In speaking to a group of undergrads at a Catholic university recently about mission and Maryknoll, I mentioned my background teaching in low-income areas of the US, and then working at a non-profit serving families in the Seattle area. I noted that it was a transition for me to begin working for Maryknoll, which works to promote the love, peace, and justice of God beyond our borders in some of the poorest nations in the world. Having seen so much struggle within our national borders, I at first wondered what had called me to this new ministry.
|Students I taught in Birmingham, AL (2006)|
I mentioned this only briefly, going on to explain how my faith has been enlivened by a sense of global awareness and by visiting with people in places like Guatemala and Haiti, as well as learning of the ways that Maryknollers and others live the Gospel throughout the world. Later, though, one of the students asked me to talk more about the tension between addressing the needs of those in our own communities, regions, countries, etc., and addressing the needs of people around the world. (And this is most definitely a tension: I have encountered countless stories of parishes wanting to enter into a global ministry, only to meet resistance from some parishioners that see as more important the needs of the poor in their own backyards. In the case of this student, she was considering her next steps after graduating, specifically whether and how to volunteer or serve.)

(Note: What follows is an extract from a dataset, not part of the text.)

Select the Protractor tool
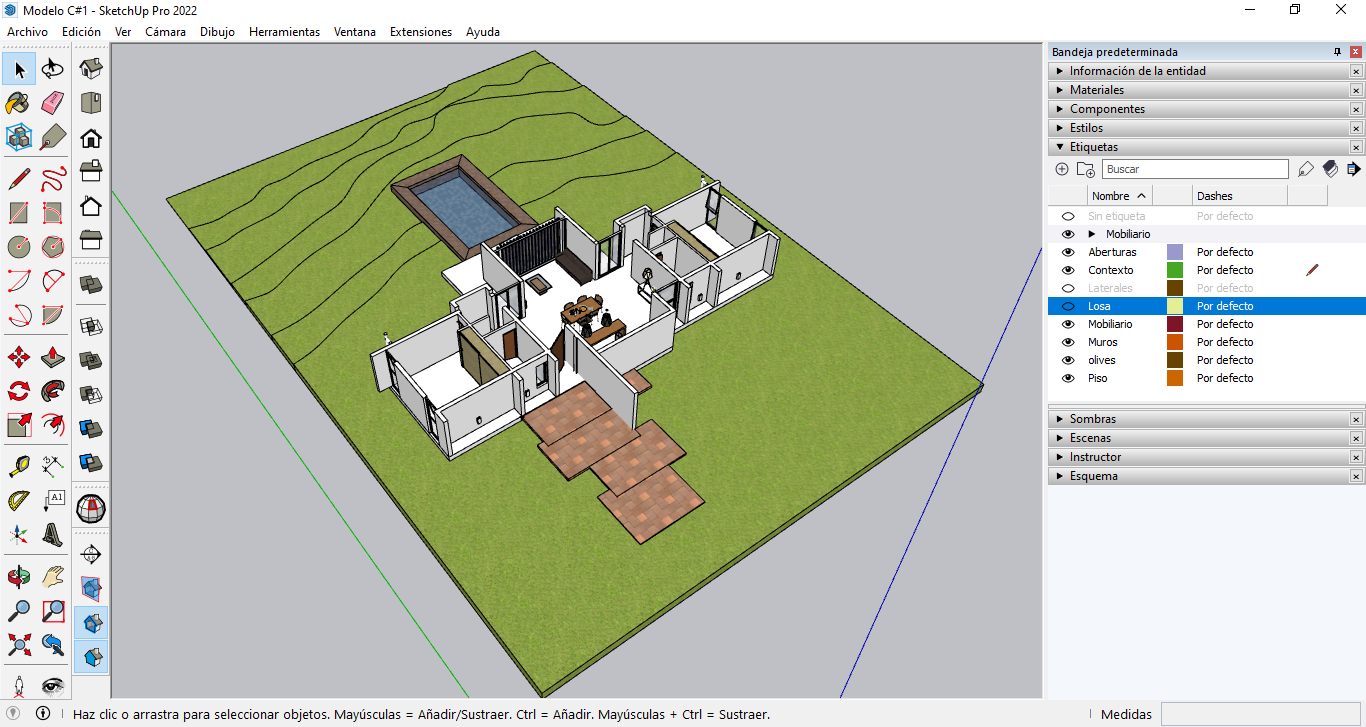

The answer that came to me was simple, but not easy (and I said as much!). I said that we all need to ask ourselves where God is calling us to serve. In Catholic circles, especially lay circles, we often do not discuss service through the lens of prayer. We think about what we are good at, what our values are, and what we would like to do. All of these ought to be considered in discernment, but we also often close ourselves to discerning God's path for us, and limit the scope of what we think is possible or necessary.
|Children I met in Port-au-Prince, Haiti (2012)|
In the case of the question raised by this student, the Scripture model is one of breaking down borders. The disciples often have clear ideas about where they ought to spend their time and who with - who they should eat with, should heal, can learn from - and God consistently challenges those notions. Jesus brings them into Samaria. Jesus challenges them to not only greet their "brothers" and those that love them. In the Acts of the Apostles, the Holy Spirit directs the faithful to share the Gospel with the Gentiles.
When pray for the guidance to break down those borders, we can let God direct us without placing preconceived limitations. I told the student that the needs of the poor and vulnerable, no matter where they live, are great. Our challenge is to enter into relationship with them and, through dialogue and prayer, discern how we are called to help. We may be called to the mountains of Bolivia, the rice fields of Cambodia, the inner-cities of the United States, or the hard-to-define boundaries of the Texas-Mexico border. In any case, we need to discern our mission call. And no matter where we are called, we are called to love all people near and far, especially those most in need.